Your reply should consist of one number: how many lines below contain "Given".

Extracted records:
____

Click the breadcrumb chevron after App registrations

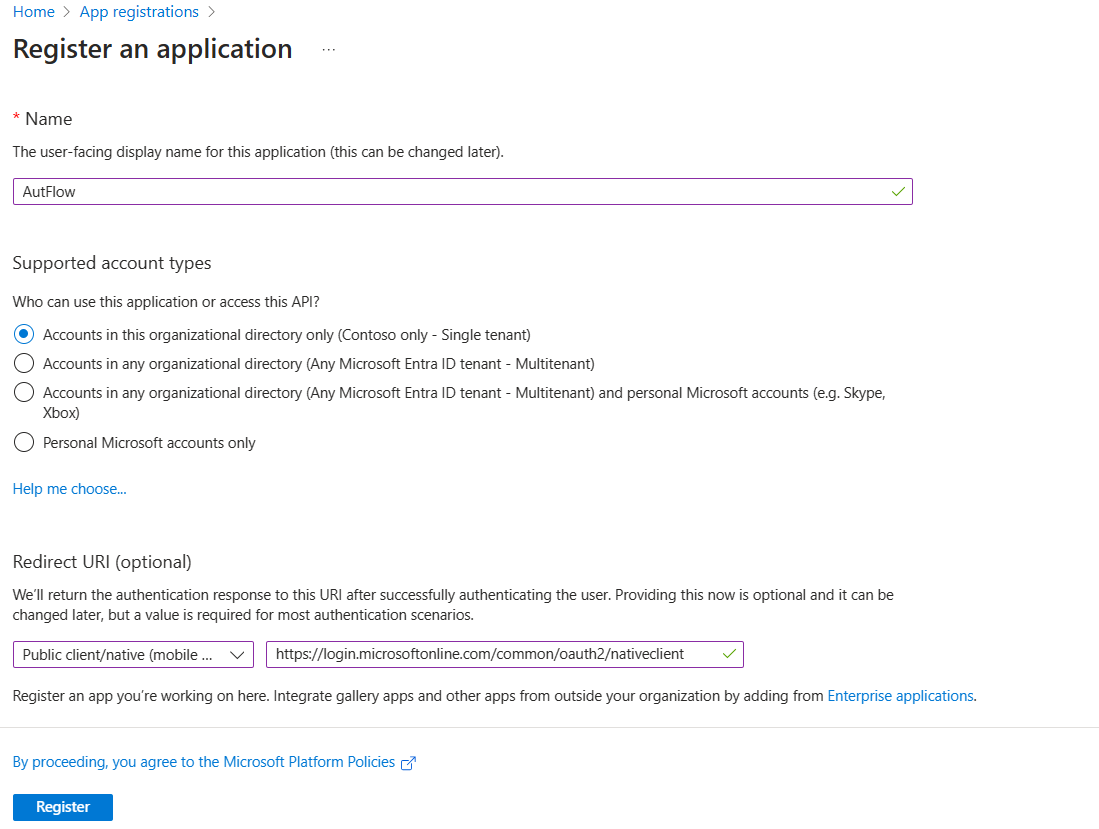[x=210, y=11]
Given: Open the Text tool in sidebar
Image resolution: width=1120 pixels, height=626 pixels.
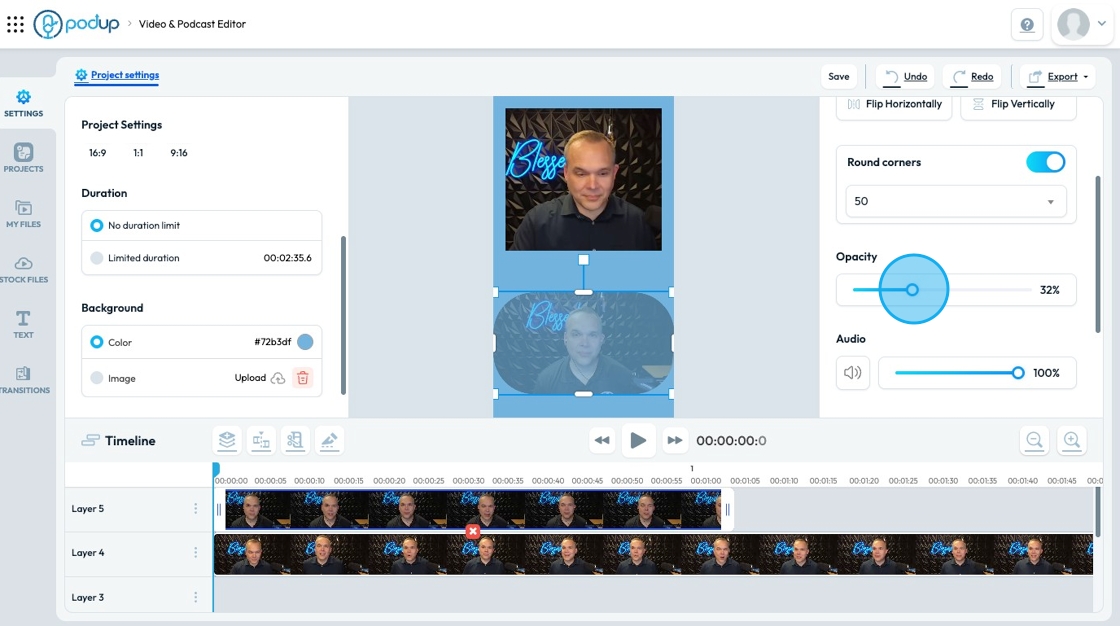Looking at the screenshot, I should (x=24, y=324).
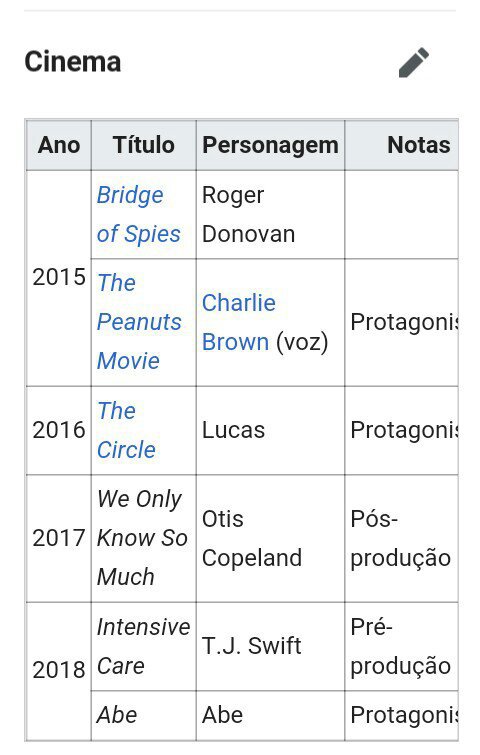
Task: Click the T.J. Swift character cell
Action: [270, 647]
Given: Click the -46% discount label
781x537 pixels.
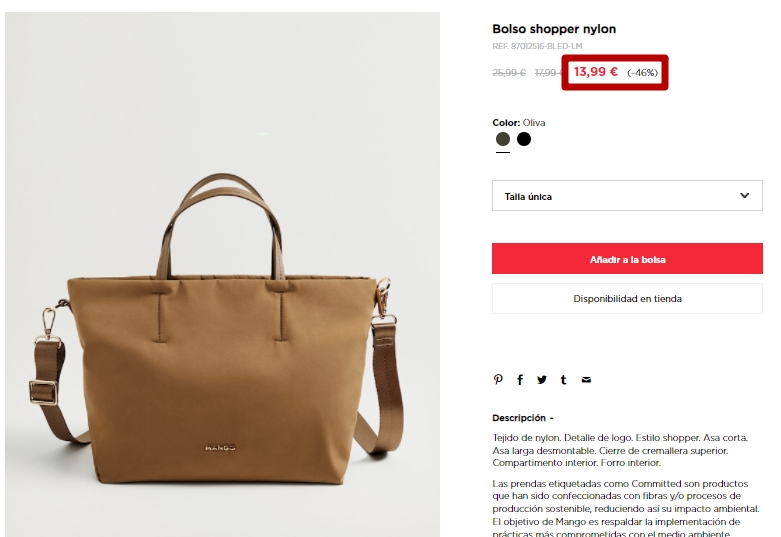Looking at the screenshot, I should click(643, 73).
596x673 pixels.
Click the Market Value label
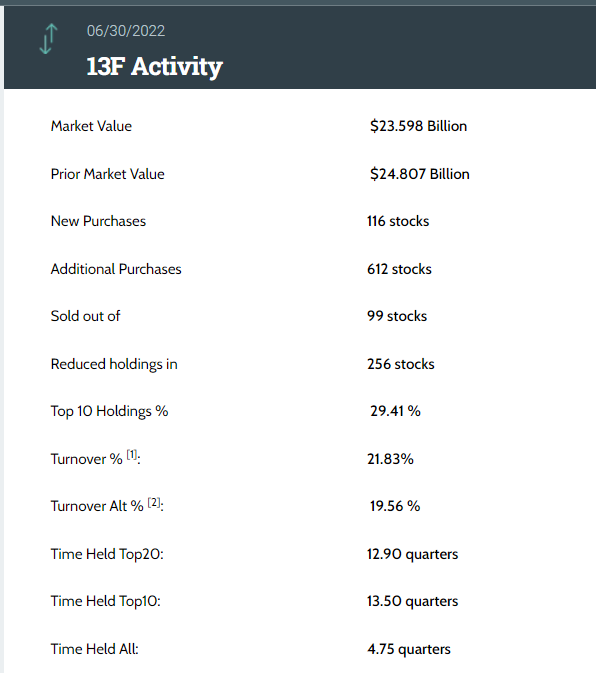click(x=91, y=126)
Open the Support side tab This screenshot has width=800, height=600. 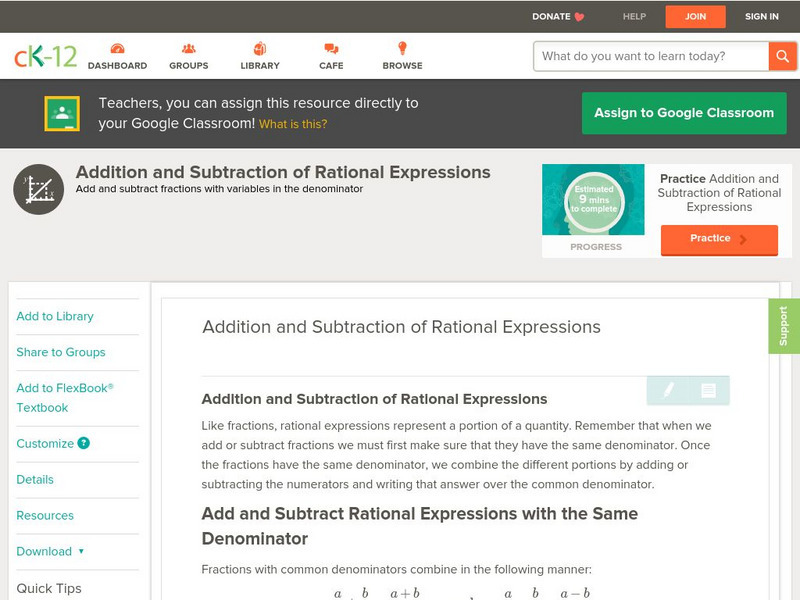coord(783,326)
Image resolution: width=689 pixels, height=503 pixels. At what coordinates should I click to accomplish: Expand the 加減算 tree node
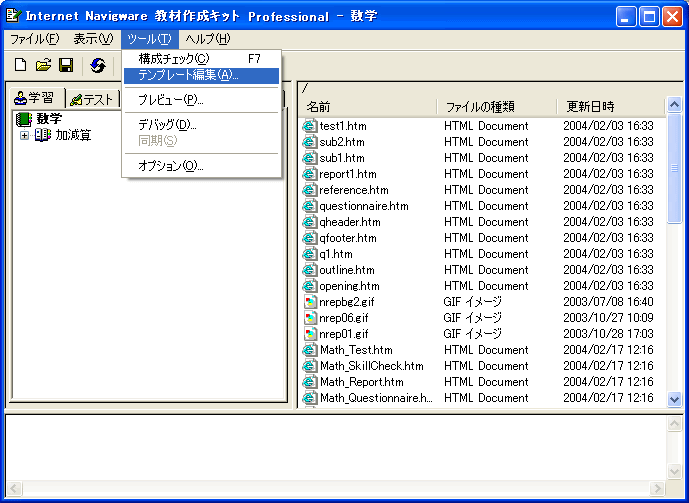tap(24, 135)
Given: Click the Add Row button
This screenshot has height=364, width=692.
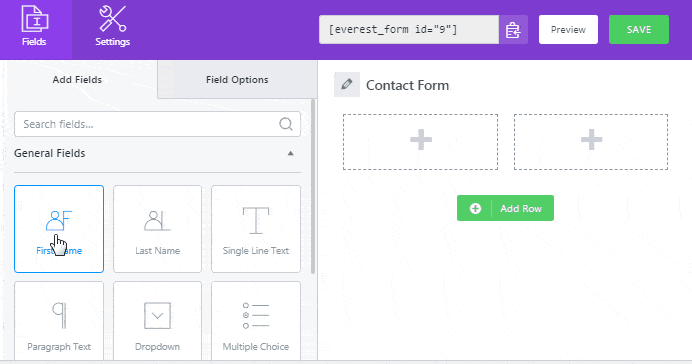Looking at the screenshot, I should point(505,208).
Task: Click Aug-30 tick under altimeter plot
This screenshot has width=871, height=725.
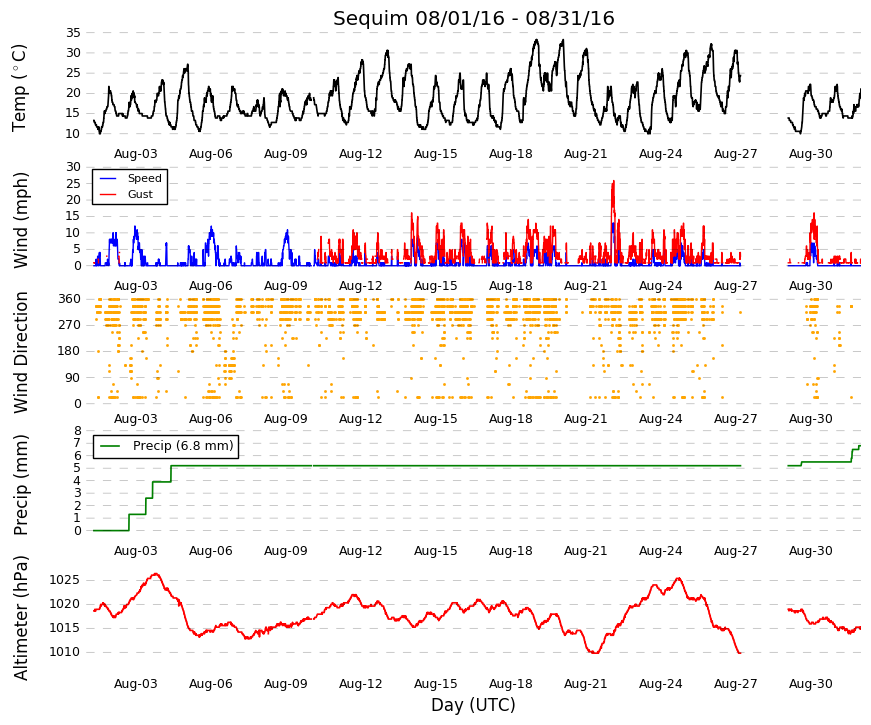Action: (810, 684)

____

**Problem solution**
3